To get a sense of whether students possess the knowledge or skills we want them to have, we need to observe them doing something, such as correctly identifying something or performing some action. When writing learning outcomes, eliminate vague verbs like understand, know, learn, realize, and appreciate – these are open to many interpretations and are not specific. Replace these words with verbs that describe actions students will take to demonstrate their understanding.
Every learning objective should be:
- Taught in the course
- Assessed in the course
- Specific and measurable
Aspirations, which do not satisfy the criteria above, are valuable but distinct from learning objectives. Examples of aspirations include "Appreciate ethics" and "Become lifelong learners". Aspirations can be included in the course description and help the students to understand the instructor's broader goals for the course.

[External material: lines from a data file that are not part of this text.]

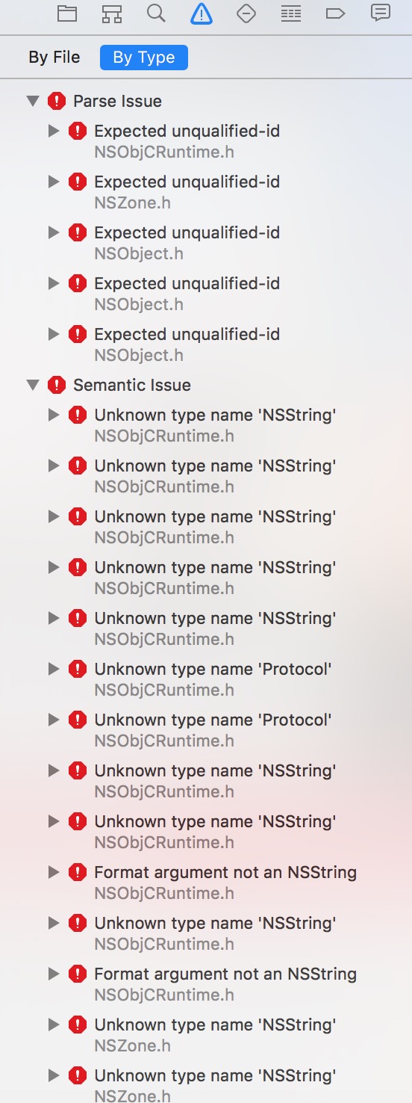
Task: Open the Breakpoint navigator tag icon
Action: pos(336,13)
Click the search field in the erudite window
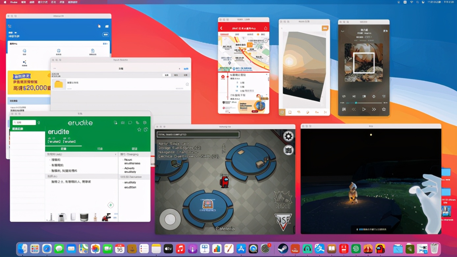Image resolution: width=457 pixels, height=257 pixels. point(25,122)
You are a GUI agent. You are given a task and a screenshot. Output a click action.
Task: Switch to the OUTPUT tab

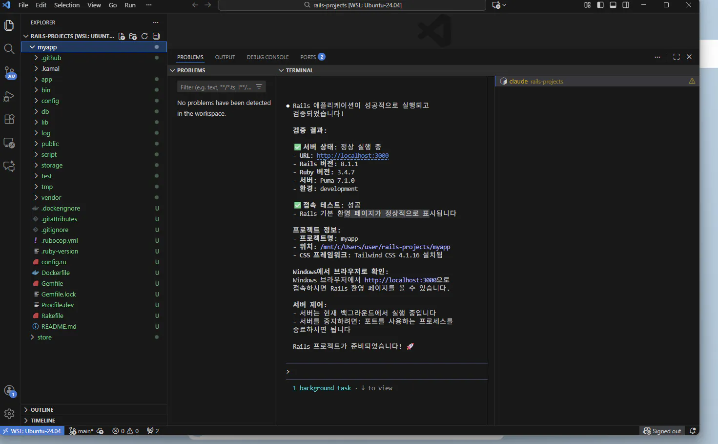[225, 57]
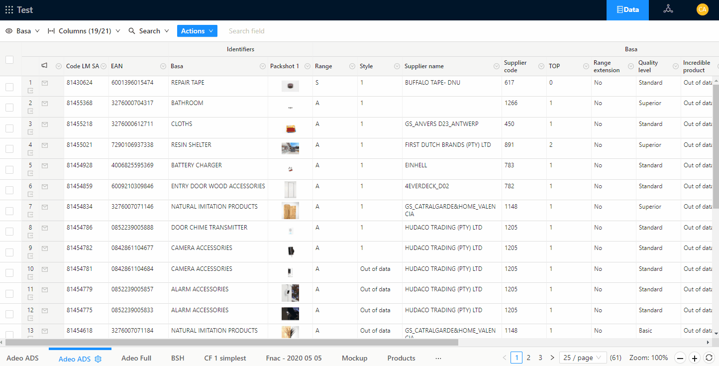The image size is (719, 366).
Task: Open the 25 / page size dropdown
Action: pyautogui.click(x=583, y=358)
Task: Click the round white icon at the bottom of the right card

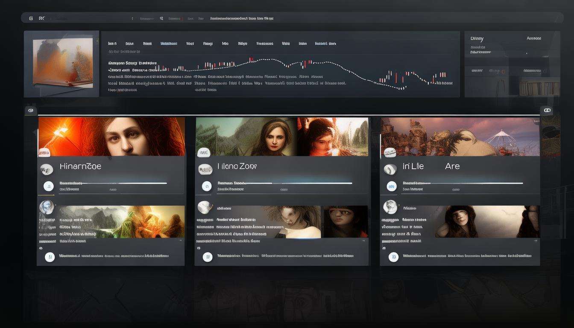Action: pos(393,257)
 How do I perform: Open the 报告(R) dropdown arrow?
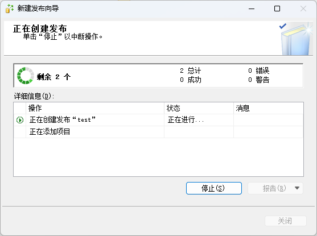click(x=297, y=188)
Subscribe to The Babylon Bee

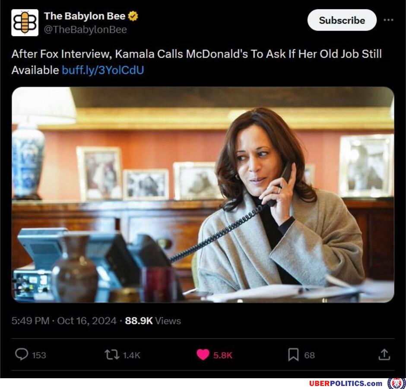pyautogui.click(x=342, y=20)
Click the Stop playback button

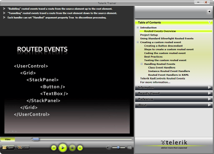[x=72, y=148]
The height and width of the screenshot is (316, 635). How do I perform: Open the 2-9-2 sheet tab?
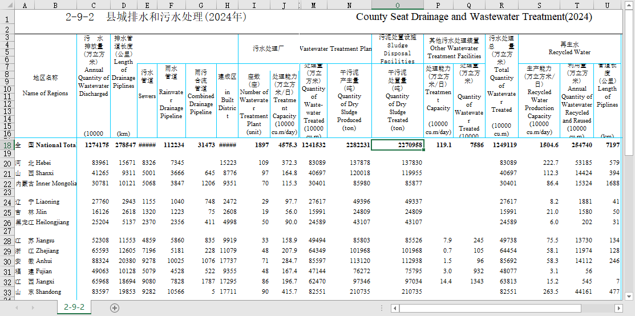coord(74,307)
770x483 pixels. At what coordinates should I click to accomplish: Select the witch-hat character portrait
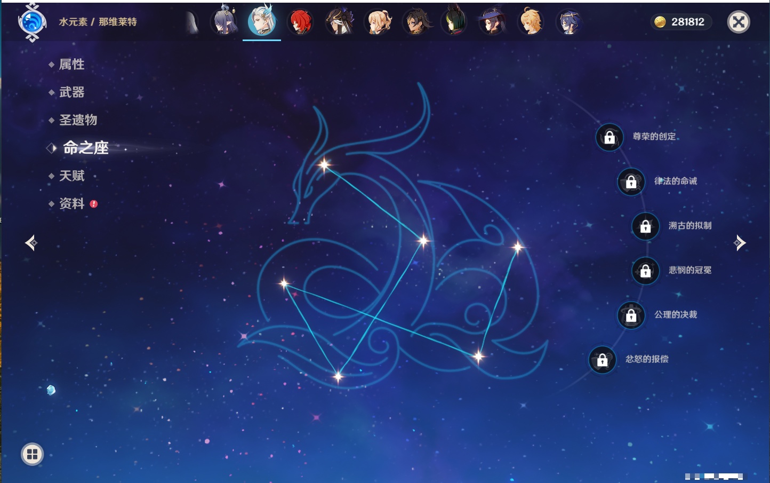[x=492, y=22]
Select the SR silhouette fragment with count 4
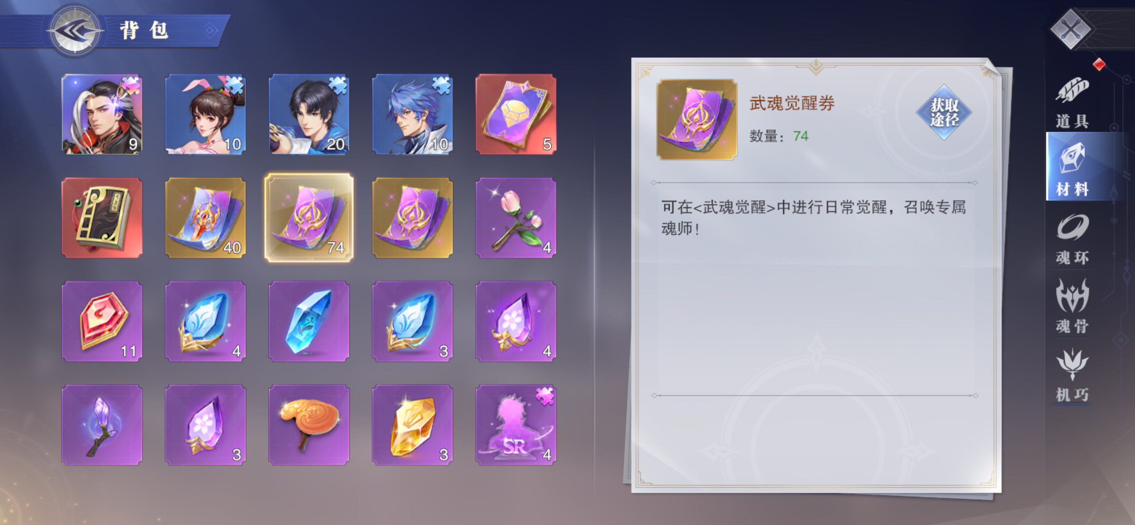The width and height of the screenshot is (1135, 525). point(516,425)
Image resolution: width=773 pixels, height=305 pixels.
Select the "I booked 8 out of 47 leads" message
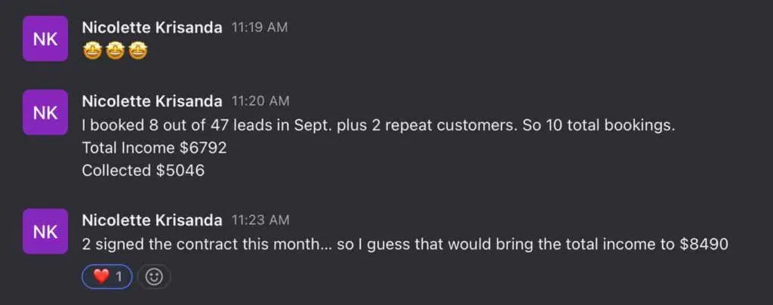[378, 125]
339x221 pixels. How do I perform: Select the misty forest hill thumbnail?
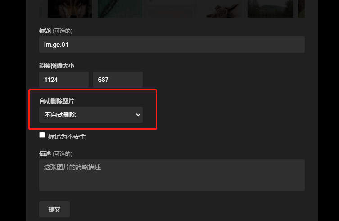[x=270, y=9]
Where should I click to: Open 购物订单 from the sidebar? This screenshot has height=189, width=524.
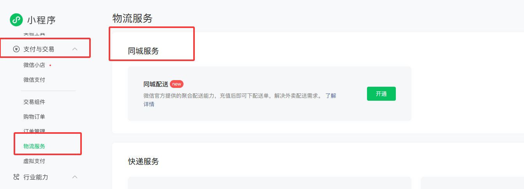point(34,117)
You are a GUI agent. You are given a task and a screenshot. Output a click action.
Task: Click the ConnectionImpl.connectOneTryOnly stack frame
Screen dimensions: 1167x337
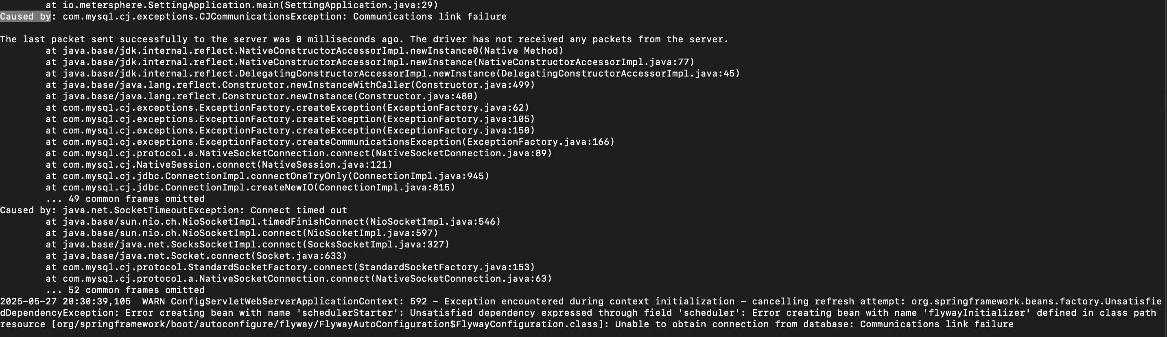tap(267, 176)
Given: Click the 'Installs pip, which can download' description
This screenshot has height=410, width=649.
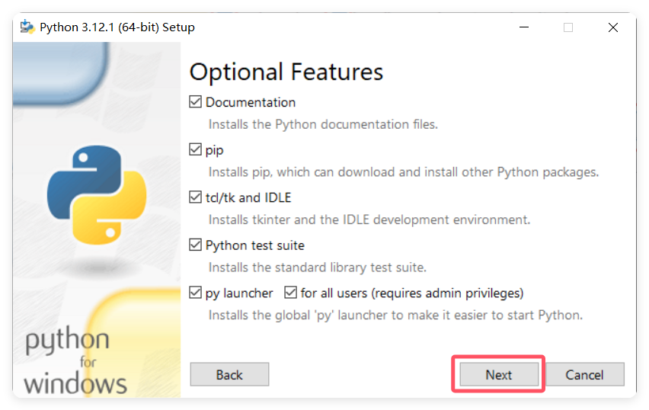Looking at the screenshot, I should click(x=404, y=172).
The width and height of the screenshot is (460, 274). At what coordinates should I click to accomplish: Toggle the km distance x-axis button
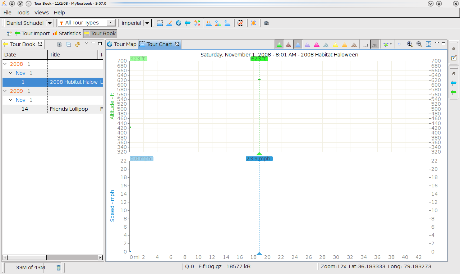[375, 45]
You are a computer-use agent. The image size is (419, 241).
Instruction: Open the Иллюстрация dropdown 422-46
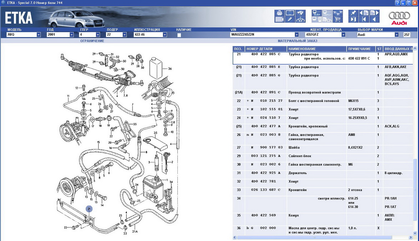tap(165, 35)

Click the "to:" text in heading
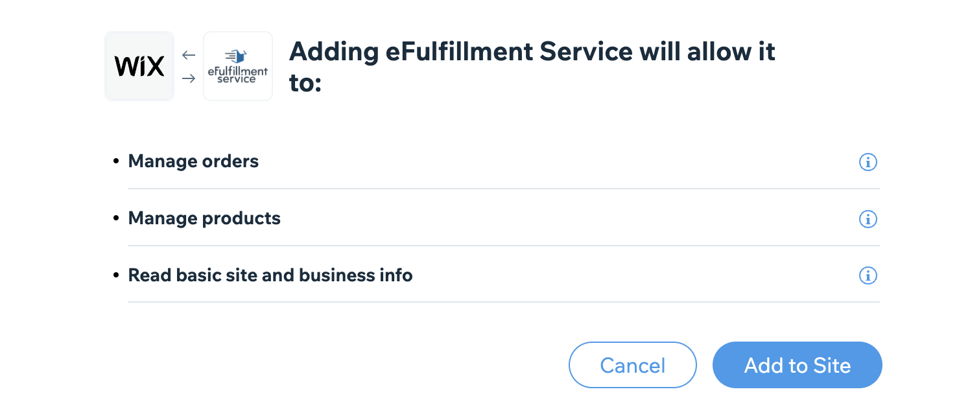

Steps for Writing an Objective
- Choose the desired level of knowledge or skill that you want your learner to demonstrate. Lower-order skills include retrieval (recognizing, recalling, executing) and comprehension (integrating and symbolizing) of information. Higher-order skills involve analysis (matching, classifying, analyzing errors, generalizing, and specifying) and knowledge utilization (decision-making, problem-solving, experimenting, and investigating). Select a verb from the list on this worksheet that matches the desired skill. Remember, the verb should indicate a specific, measurable, and observable behavior.
- Assemble your objective. The format of a learning objective is:
Condition and timescale are not always included. For example, the following are well-composed learning objectives:
- Analyze a given data set in Excel.
- Label the bones shown in an x-ray image.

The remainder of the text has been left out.